A few years ago I was dating a girl who woke us both up one night when she started screaming from a nightmare she was having. She was evasive over it but when it happened repeatedly she opened up about having been sexually assaulted.

I was dumbfounded, angry, in shock, and vengeful.

I didn’t think that commonly happened. Enough of our common friends heard of the incident and told us of similar stories (mostly women, but a few men as well), and for the most part they weren’t known for grandstanding or fairy tales.

I was then told that we live in a rape culture. I didn’t believe that either. I spent most of my adult life being skeptical of the claim until saw this meme going around libertarian circles:

Evidently, a significant portion within our ranks can’t tell the difference between Miley Cyrus consensually signaling for fans to touch her genitals and Donald Trump not asking for permission to do it.

This is about the time when the alt-right will get triggered and completely miss my point; they’ll tell me Hillary Clinton did far worse.

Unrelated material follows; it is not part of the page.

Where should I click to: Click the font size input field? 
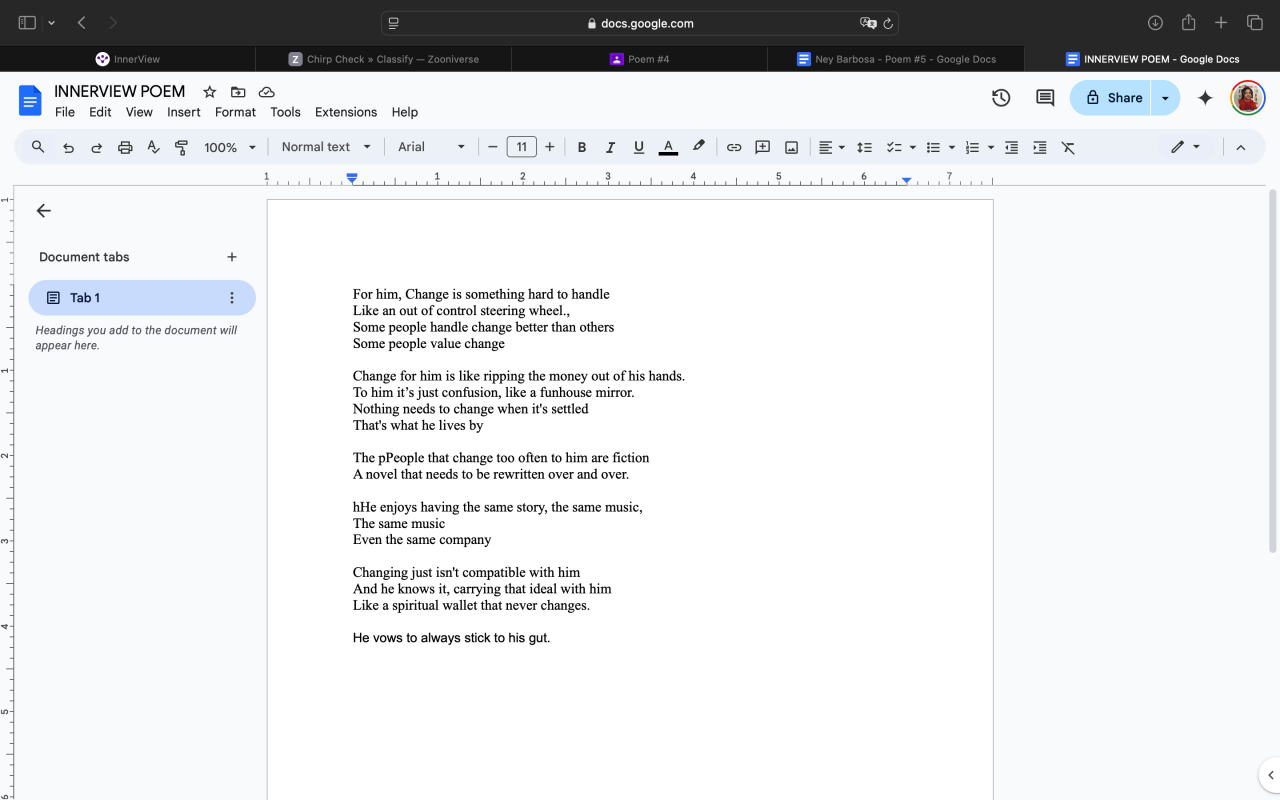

Which, she did – but the fact that her political supporters overlooked her brutality is precisely the attitude that I’m attacking within the alt-right, they overlook Trump’s unannounced inspections of women’s changing rooms on the grounds that it’s not as severe.

I believe it’s severe enough for us to start speaking out against it.

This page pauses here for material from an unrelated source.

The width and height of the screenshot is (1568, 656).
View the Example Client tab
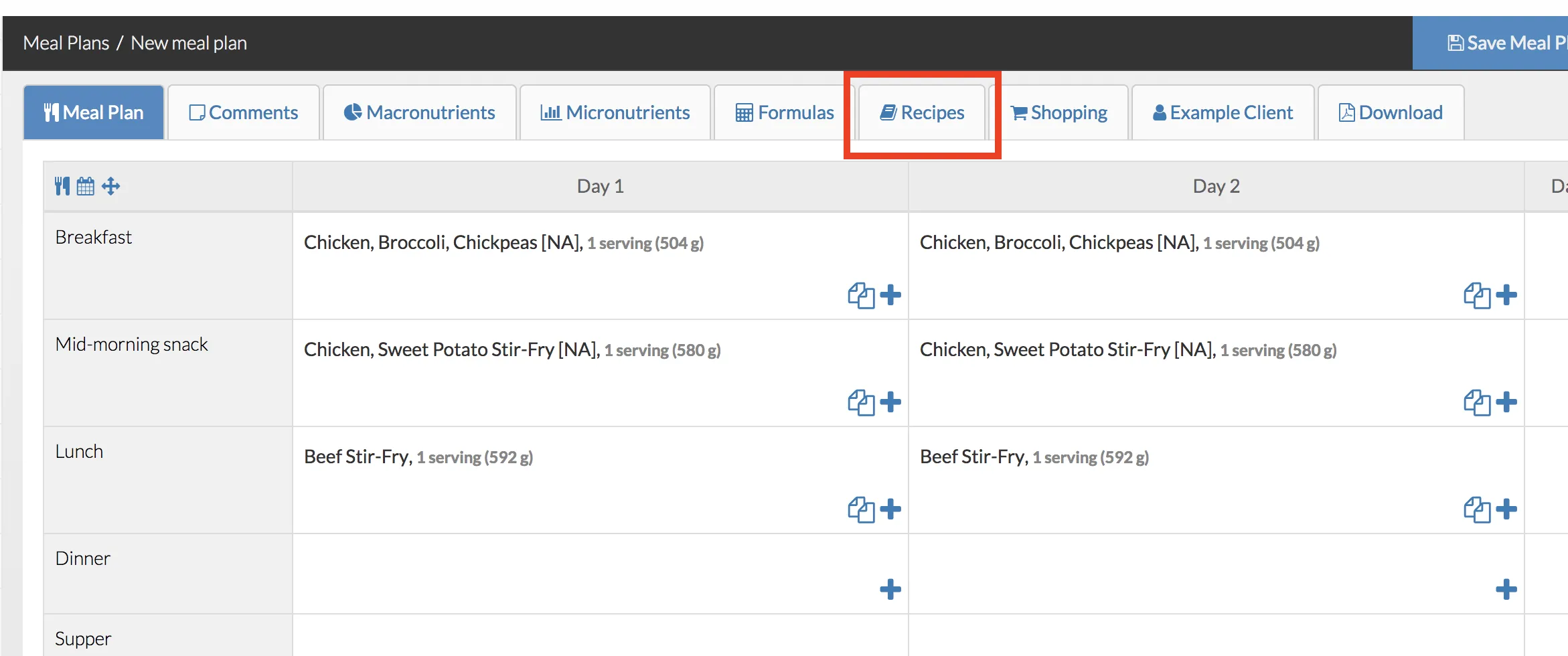(x=1223, y=112)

Something has gone terribly wrong when significant portions of our ranks are unable to distinguish between actions with consent and actions without consent.

There are libertarian solutions to the problem at hand.

A criminal justice system that stresses individual responsibility is paramount. Instances like the Brock Turner case, in which the judge diminished his wrongdoing by dismissing it as 20 minutes of action are unacceptable given the nature of the aggression.

Libertarians also believe that women have the right to defend themselves.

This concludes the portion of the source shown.